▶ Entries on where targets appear

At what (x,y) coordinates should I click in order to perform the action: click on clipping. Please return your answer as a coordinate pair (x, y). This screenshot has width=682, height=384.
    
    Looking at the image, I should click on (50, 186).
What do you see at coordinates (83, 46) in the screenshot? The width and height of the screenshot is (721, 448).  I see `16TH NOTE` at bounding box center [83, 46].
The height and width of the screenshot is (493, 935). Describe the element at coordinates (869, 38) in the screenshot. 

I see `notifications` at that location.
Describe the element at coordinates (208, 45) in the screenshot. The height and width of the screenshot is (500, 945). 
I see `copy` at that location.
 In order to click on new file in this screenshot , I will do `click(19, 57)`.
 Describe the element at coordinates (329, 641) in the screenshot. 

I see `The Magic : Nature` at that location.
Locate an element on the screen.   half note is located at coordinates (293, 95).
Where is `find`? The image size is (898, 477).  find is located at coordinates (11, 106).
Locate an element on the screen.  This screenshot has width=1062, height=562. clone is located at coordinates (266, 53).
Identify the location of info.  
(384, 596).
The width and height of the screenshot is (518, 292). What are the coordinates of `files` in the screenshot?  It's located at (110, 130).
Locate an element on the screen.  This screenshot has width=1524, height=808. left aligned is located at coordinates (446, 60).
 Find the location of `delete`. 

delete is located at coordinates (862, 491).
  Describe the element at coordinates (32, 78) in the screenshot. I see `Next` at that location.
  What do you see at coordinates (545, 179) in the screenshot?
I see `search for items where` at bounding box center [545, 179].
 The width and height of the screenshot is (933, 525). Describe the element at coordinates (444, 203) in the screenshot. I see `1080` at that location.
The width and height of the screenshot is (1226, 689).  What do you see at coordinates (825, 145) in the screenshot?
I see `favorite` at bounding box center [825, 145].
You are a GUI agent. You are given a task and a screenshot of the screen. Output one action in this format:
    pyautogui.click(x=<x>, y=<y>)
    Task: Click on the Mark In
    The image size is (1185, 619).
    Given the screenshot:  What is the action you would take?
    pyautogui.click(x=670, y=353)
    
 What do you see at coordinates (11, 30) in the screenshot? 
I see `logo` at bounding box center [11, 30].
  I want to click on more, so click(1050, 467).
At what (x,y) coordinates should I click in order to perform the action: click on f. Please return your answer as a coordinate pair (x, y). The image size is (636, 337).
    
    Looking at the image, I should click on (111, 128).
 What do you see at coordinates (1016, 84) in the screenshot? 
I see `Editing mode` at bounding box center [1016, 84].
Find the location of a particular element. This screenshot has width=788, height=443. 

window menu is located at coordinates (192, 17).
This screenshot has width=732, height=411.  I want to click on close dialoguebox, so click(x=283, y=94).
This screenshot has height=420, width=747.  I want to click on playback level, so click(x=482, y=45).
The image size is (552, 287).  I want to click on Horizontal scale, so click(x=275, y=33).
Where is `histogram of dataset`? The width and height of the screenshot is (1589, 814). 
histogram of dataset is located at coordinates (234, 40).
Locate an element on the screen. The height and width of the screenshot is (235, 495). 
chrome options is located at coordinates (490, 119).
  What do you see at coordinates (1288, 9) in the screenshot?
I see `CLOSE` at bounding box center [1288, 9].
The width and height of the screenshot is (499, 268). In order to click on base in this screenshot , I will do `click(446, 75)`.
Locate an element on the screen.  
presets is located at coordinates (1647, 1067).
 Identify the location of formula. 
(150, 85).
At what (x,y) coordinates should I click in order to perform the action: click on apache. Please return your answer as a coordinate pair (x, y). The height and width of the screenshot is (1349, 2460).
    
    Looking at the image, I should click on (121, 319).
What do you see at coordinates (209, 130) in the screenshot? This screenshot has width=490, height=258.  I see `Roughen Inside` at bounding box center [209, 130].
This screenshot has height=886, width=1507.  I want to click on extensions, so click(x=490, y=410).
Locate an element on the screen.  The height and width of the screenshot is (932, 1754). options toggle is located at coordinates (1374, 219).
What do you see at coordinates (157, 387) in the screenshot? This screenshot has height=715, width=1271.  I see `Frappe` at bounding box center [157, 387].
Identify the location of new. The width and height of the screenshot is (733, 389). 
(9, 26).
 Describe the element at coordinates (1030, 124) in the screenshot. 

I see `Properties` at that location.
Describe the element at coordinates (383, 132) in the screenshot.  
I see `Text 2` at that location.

▶ TASK INSTRUCTIONS
Output as a numbered list the part of the entries that opens with the line containing "coordinates (1374, 219)." and closes at the end of the entries, leaving out blank lines.

▶ FINAL RESULT
1. Locate an element on the screen.  The height and width of the screenshot is (932, 1754). options toggle is located at coordinates (1374, 219).
2. What do you see at coordinates (157, 387) in the screenshot? This screenshot has height=715, width=1271.  I see `Frappe` at bounding box center [157, 387].
3. Identify the location of new. The width and height of the screenshot is (733, 389). 
4. (9, 26).
5.  Describe the element at coordinates (1030, 124) in the screenshot. 
6. I see `Properties` at that location.
7. Describe the element at coordinates (383, 132) in the screenshot.  
8. I see `Text 2` at that location.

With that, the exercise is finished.